On a sweltering night at Lincoln Financial Field, France crawled out of a bruising World Cup dogfight with a 1-0 win over Paraguay, courtesy of a Kylian Mbappé penalty that finally broke the deadlock in the 70th minute. In the last World Cup match Philadelphia will host this tournament, the soccer often felt secondary to the shoves, scuffles and simmering resentment that kept boiling over across the pitch.
VAR steps in and Mbappé does the rest
The decisive moment arrived when substitute Désiré Doué burst into the box and was clipped by Diego Gómez. Referee Ilgiz Tantashev initially let play go, but a pitch-side VAR review changed that. After the check, he pointed to the spot, and Mbappé, as calmly as the night allowed, rifled the penalty home. The sequence and the conversion are detailed by The Associated Press. It was Mbappé’s 19th World Cup goal and the strike that pushed France into the quarterfinals.
Whistles, whistles everywhere and almost no cards
Very quickly, the officiating became the subplot that swallowed the main plot. While FIFA’s match materials quietly record the numbers, The Guardian notes that Paraguay committed 13 fouls to France’s 11 and somehow finished without a single yellow card, while France collected three. Given the number of off-the-ball flashpoints that went unpunished, the imbalance in discipline drew instant ire from broadcasters and former players. By the final whistle, as much attention was on the referee’s performance as on either team’s tactics.

Required task: According to the match report, in which minute did Mbappé's penalty break the deadlock? The data below this match report comes from a separate source.

Dataset records:
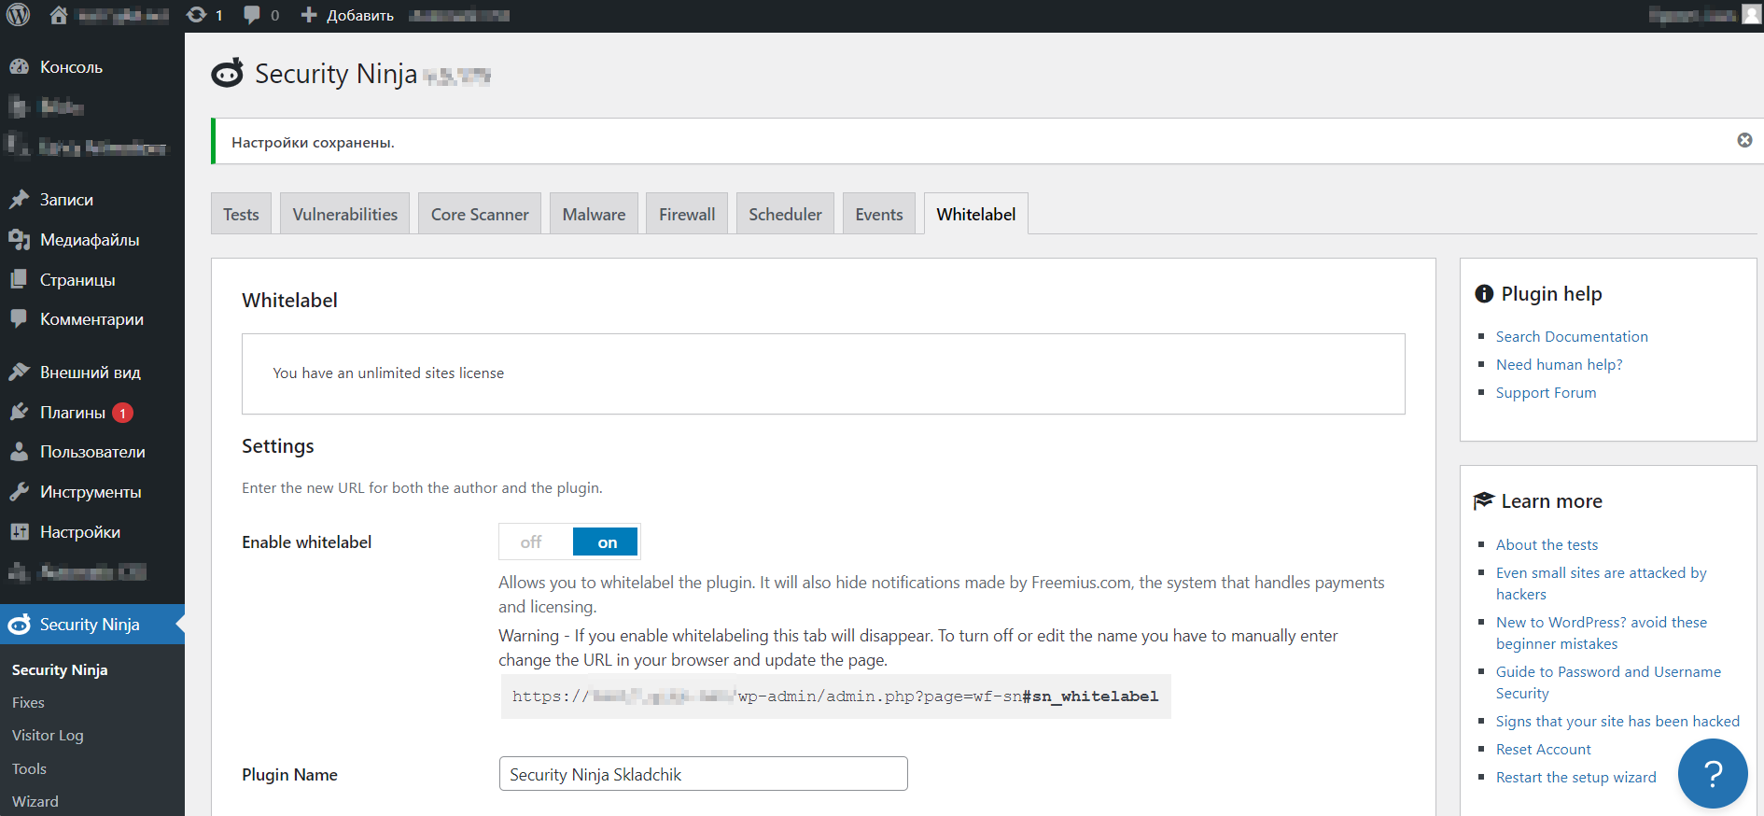Click the Plugin Name text field
This screenshot has width=1764, height=816.
(x=703, y=774)
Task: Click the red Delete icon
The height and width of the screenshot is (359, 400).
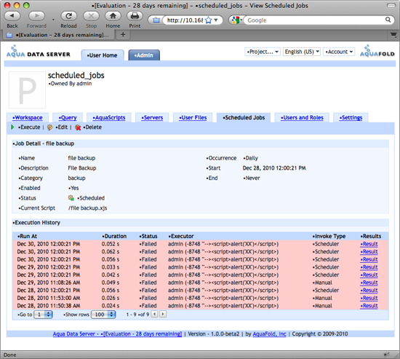Action: pyautogui.click(x=78, y=127)
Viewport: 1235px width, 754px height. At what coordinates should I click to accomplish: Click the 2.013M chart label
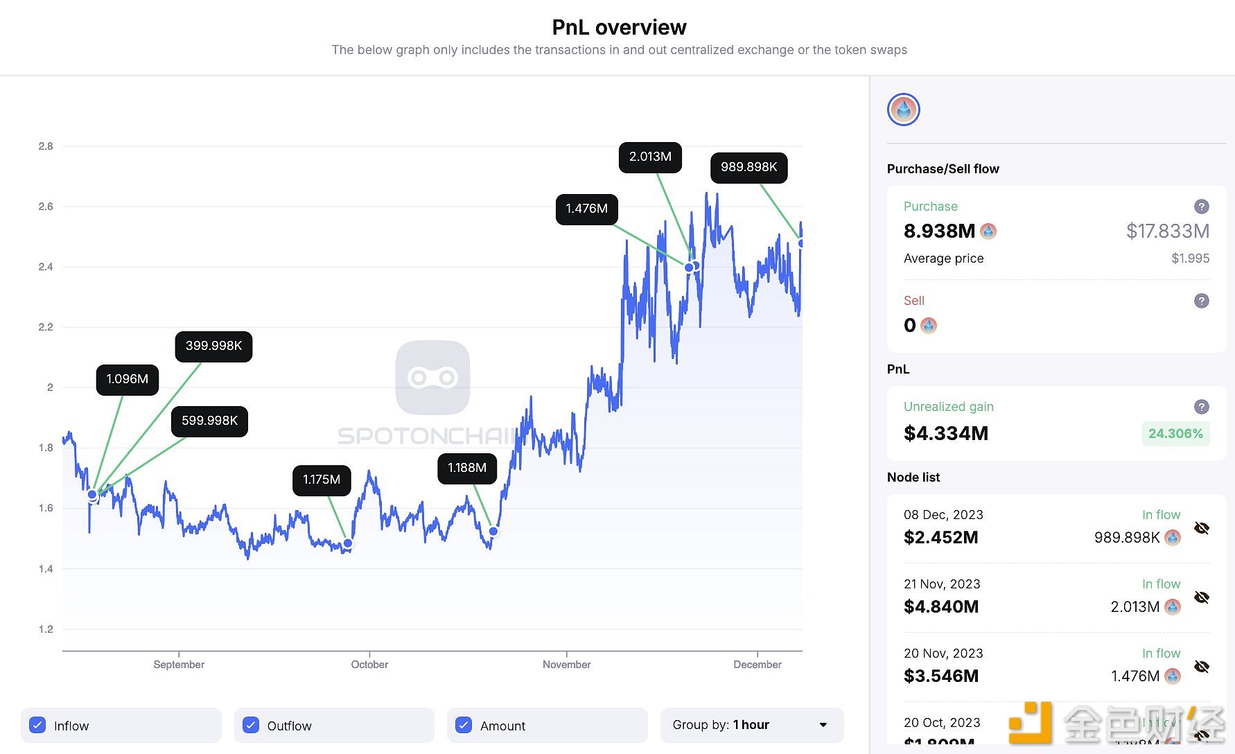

Exercise response: The 70th minute.